An international team of scientists found that 231 of the 704 reef-building corals the study was able to assess were in such a poor state that they had fallen into the three most-threatened categories of species as defined by the International Union for the Conservation of Nature (IUCN). Its Red List of species has seven categories. As of yesterday, the 231 coral species on the Red List have been formally classified as either “vulnerable”, “endangered” or “critically endangered”.
The 39 scientists from 14 countries also investigated the remaining 141 reef-building coral species but could not gather enough information on them to make an accurate assessment. But they believe many of these corals are also highly likely to be threatened with extinction.
What made the study even more urgent was scientists’ ability to calculate what state the corals were in before 1998, when a significant rise in sea-surface temperatures was linked with a worldwide outbreak of coral “bleaching”, when corals as far apart as the Caribbean and the Indian Ocean lost their colour because of heat stress.
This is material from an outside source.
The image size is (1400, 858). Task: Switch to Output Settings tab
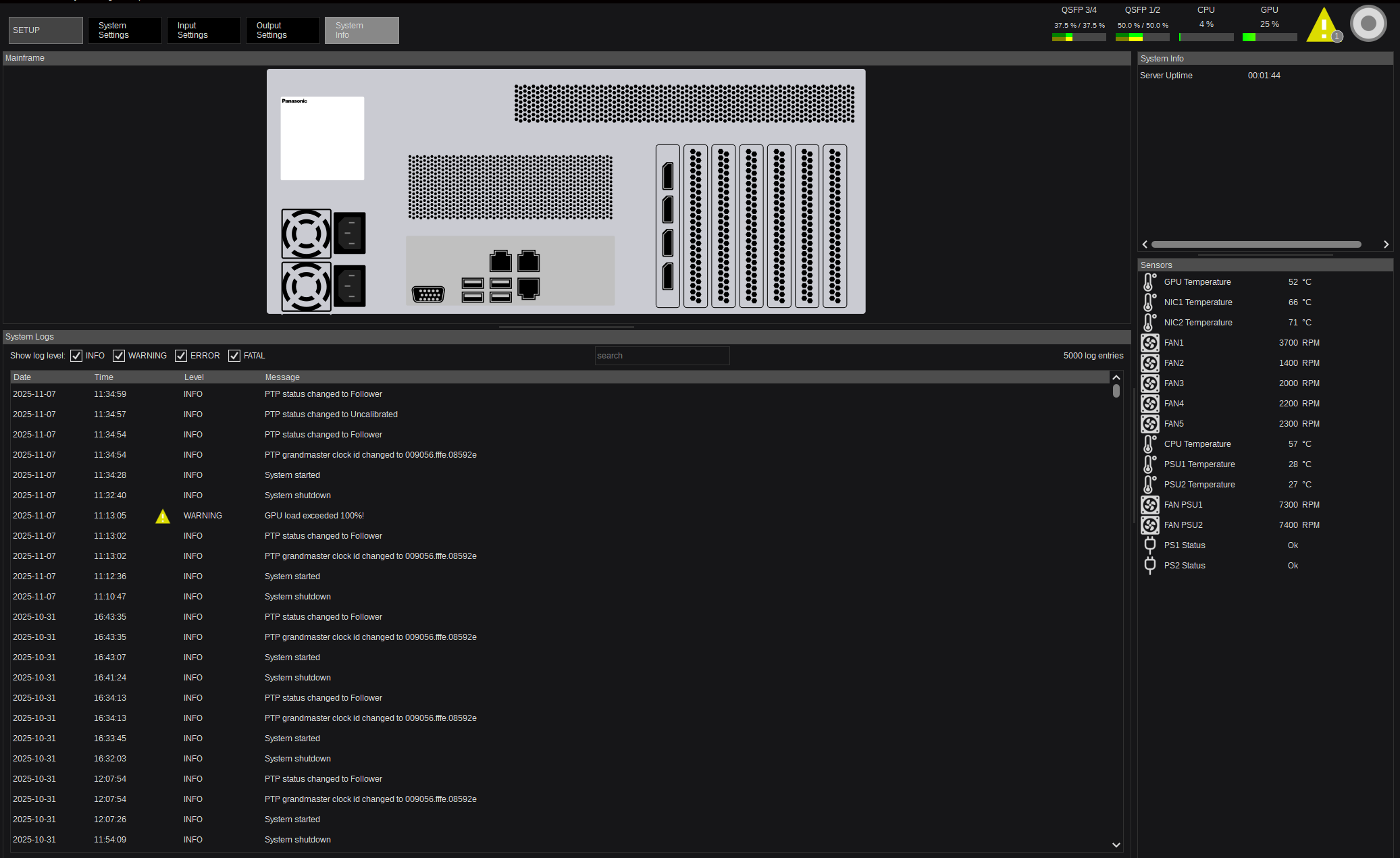tap(282, 30)
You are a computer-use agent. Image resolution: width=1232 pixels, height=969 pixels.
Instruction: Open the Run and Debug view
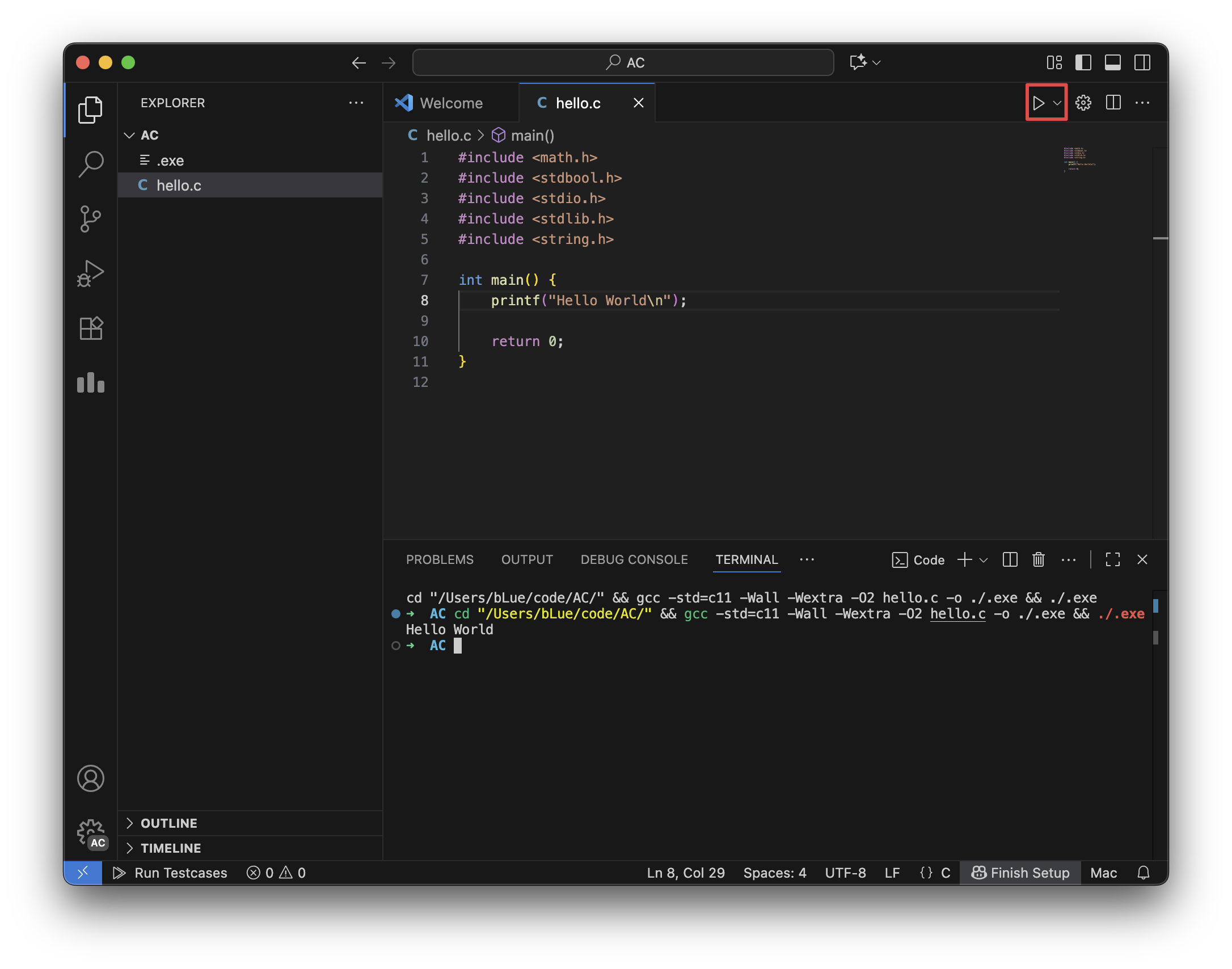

The scientists found that only 13 species of reef-building corals before 1998 would have fallen into the three most-endangered categories. This means there has been an almost 20-fold increase in the threat to corals in a decade.
They cited rising sea temperatures, caused by global warming, pollution from such human activities as sewage and agricultural run-off, and over-fishing as the biggest threats. But they warn that all of these may be eclipsed by the threat of rising ocean acidity caused by increases in atmospheric carbon dioxide, which could eventually dissolve the calcium carbonate skeletons of reef-building corals.
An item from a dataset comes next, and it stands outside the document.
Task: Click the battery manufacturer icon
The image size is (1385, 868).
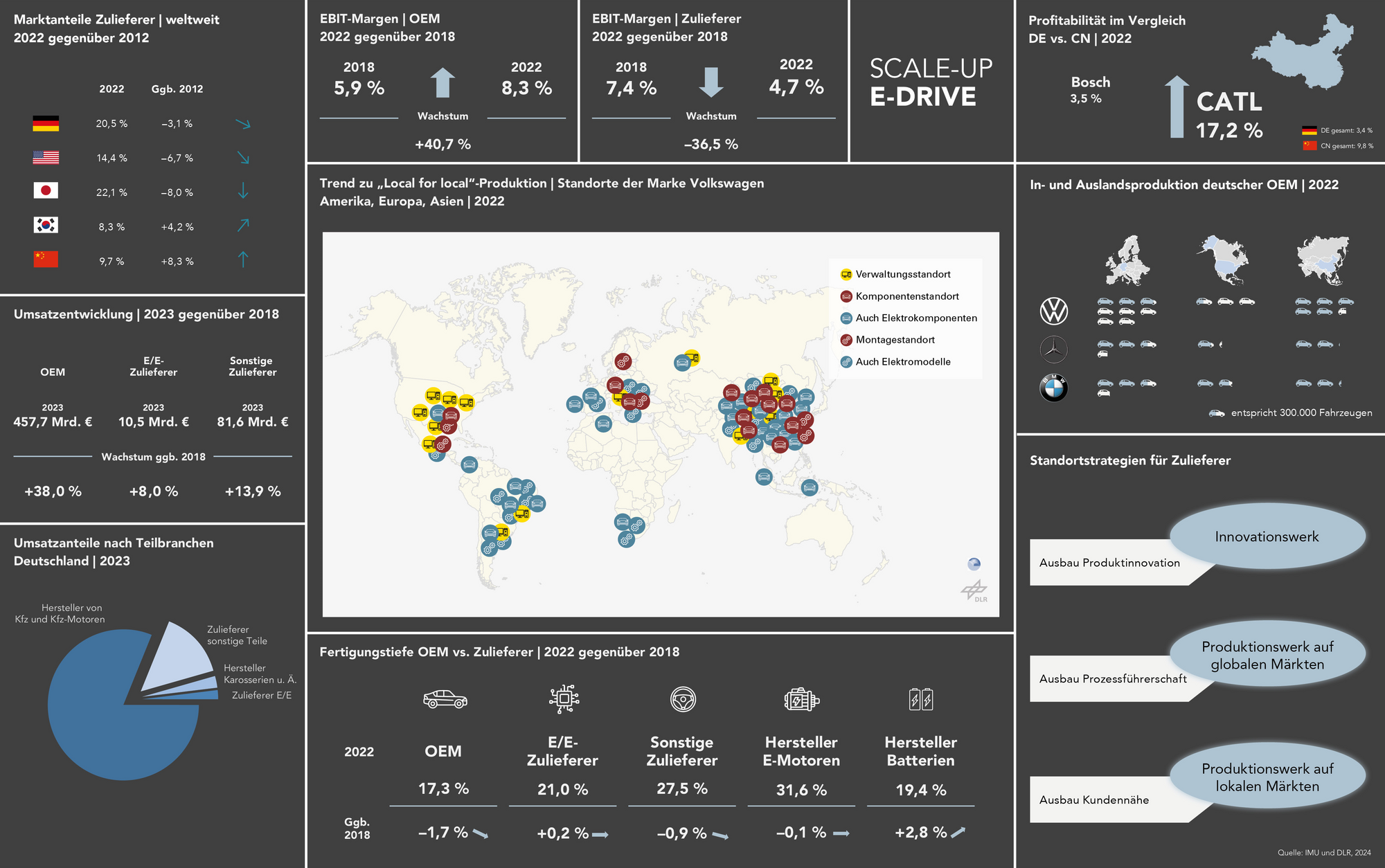Action: point(921,699)
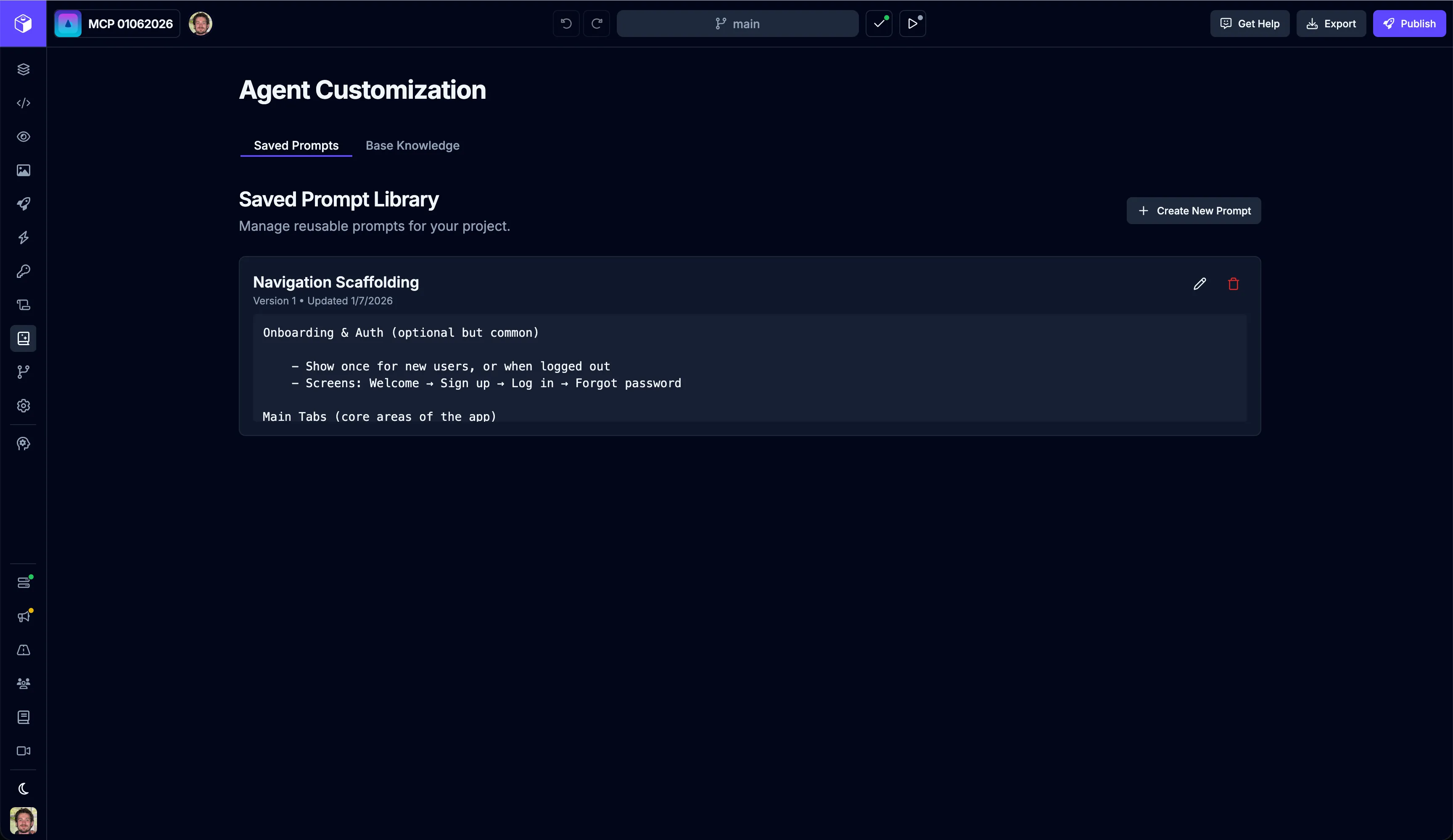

Kent Carpenter of the Old Dominion University in Norfolk, Virginia, who directed the global coral assessment for the IUCN, said the threat to the corals is probably unprecedented in modern times. “The results of this study are very disconcerting,” Dr Carpenter said. “When corals die off, so do the other plants and animals that depend on coral reefs for food and shelter, and this can lead to the collapse of entire ecosystems. If you are interested in biodiversity I would say this is one of the most alarming findings in terms of marine life.”
The threat of the extinction of corals could match the mass extinction that wiped out almost half of the corals 65 million years ago, along with the dinosaurs, in a geological event known as the Cretaceous-Tertiary boundary, he said. “We know that conditions existed on Earth that allowed huge numbers of extinctions. These extinctions that existed in geological times could be mimicked by what is happening on Earth today.
“The sort of changes that we as humans are bringing about could essentially be the same sort of catastrophic event that caused the Cretaceous-Tertiary mass extinctions. That took a while. This is probably faster.”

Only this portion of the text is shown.